ここでは処理時間を短くしたり記憶領域を少なくしたりする最適化ではなく、理想的な結果が出るような組み合わせを求めるという意味での最適化について説明します。

組み合わせのうち、もっとも適したものを求めるには、実際に組み合わせてみて、その結果が理想的なものを確認すれば実現できます。現実的な話では、こうした組み合わせに、いくつかの制限があることがほとんどです。

「手持ちのカードから5枚のカードを選んで敵と戦う」というカードゲームが人気です。それぞれのカードは「HP(ヒットポイント)」や「MP(マジックポイント)」のほか、「この属性は別の属性に強い・弱い」など、いくつかの性質があり、敵のカードの性質を考えて、どの組み合わせが最強なのかを考えなければなりません。

「数学の組み合わせ」を知っている人ならわかりますが、仮に自分が100枚のカードを持っているのなら、100C5=(100×99×98×97×96)÷(5×4×3×2×1)=75,287,520通りの組み合わせがあります。現在のコンピュータなら、このぐらいの組み合わせをすべて試すことは可能ですが、これが1万枚のカードとなると、すべて試すと、とてつもない時間がかかってしまいます。

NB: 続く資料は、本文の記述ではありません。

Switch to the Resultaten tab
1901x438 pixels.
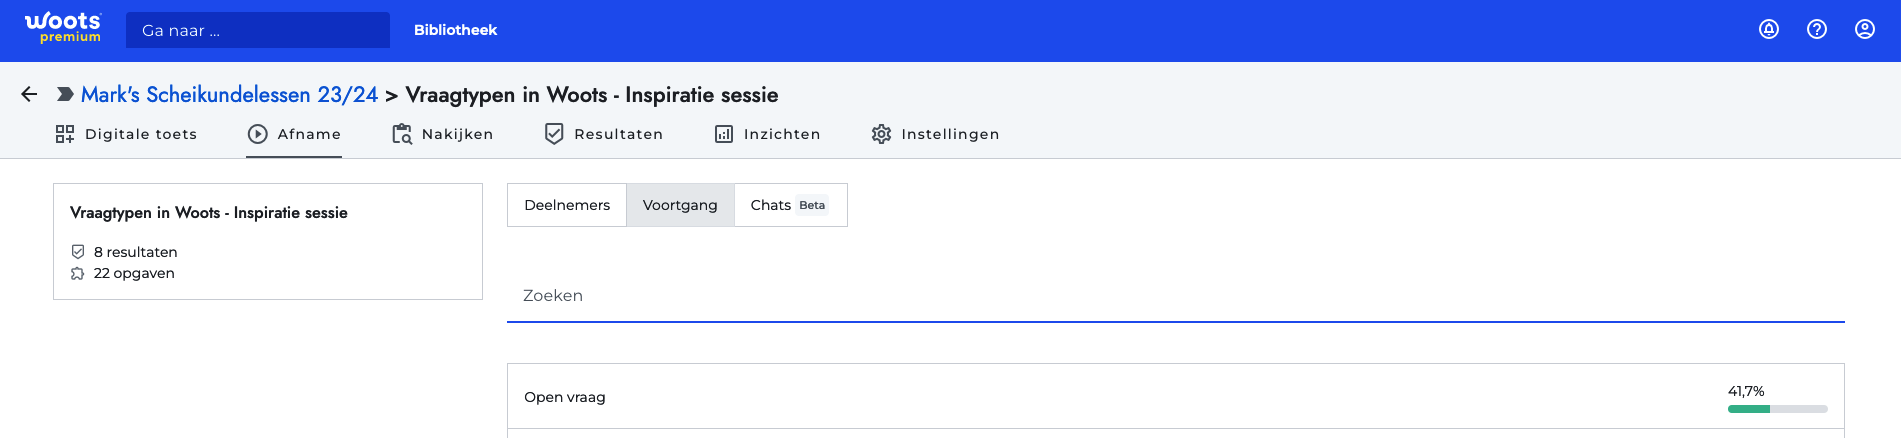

そこでコンピュータのやり方では、「ありえない(最適化条件を満たさないもの)」をあらかじめ除外するとか「値が大きなものから順に試していき、小さなものを省く」「組み合わせの式の微分を求めて、その勾配を比較しながら求める方法」など、さまざまな方法が考えられています。

どの方法が適するのかは、求める関係が、「直線的であるかないか」「二次式や三次式など多次元の式の関係であるか」など、どのような性質を持っているかによります。

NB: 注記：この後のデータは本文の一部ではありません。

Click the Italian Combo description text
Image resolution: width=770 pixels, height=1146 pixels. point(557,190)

たとえば人工知能を実現する手法のひとつである機械学習では、たくさんのサンプル値(学習対象のデータ)があるとき、それらの関係を式にして、その式のパラメータ(係数)を求めます。そしてそうして求めた式を、「未知の値」に当てはめることで、結果を出します。こうしたパラメータを求めるのにも、最適化法が使われています。

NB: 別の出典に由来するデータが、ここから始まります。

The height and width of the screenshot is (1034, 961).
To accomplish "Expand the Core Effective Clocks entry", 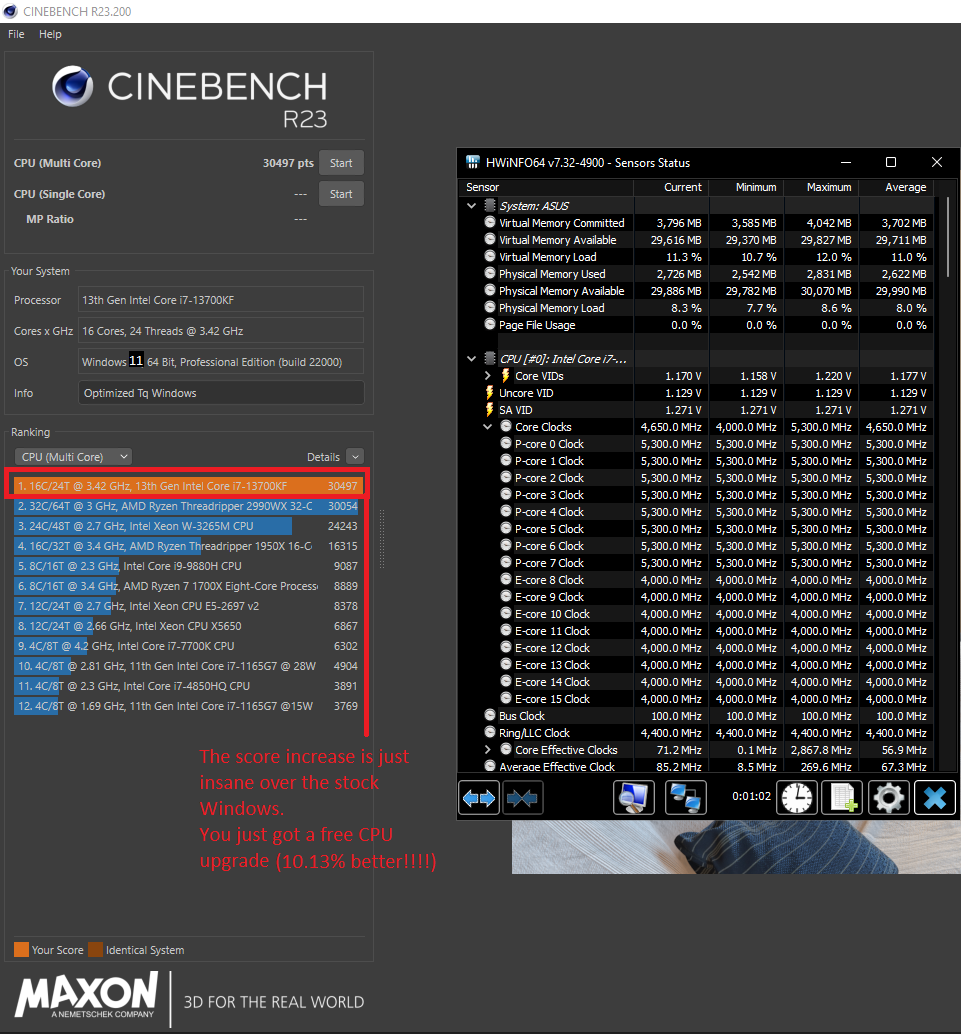I will pos(488,750).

物理や化学の実験などで、実験値から、それに近いグラフを描くことがありますが、こうした近似的なグラフを求める処理と似たような処理(しかも次元が多くてとても複雑なもの)を、最適化の処理では行っていると考えるとわかりやすいでしょう。

実現できること

  • ・手持ちのカードから最強のデッキを自動で作る
  • ・アルバイトの「予定の空き状況」や「はじめて間もない人は経験者と一緒でなければならない」「この人とこの人は仲が悪いから一緒の時間にできない」などのいくつかの条件から、自動でシフト表を作る
  • ・機械学習の基礎

将来の展開

最適化が高速にできるようになれば、機械学習などにかかる時間の短縮や利用する記憶容量の削減が見込めます。そうなれば、いまよりもたくさんのデータを機械学習の対象とできるため、精度の向上を期待できます。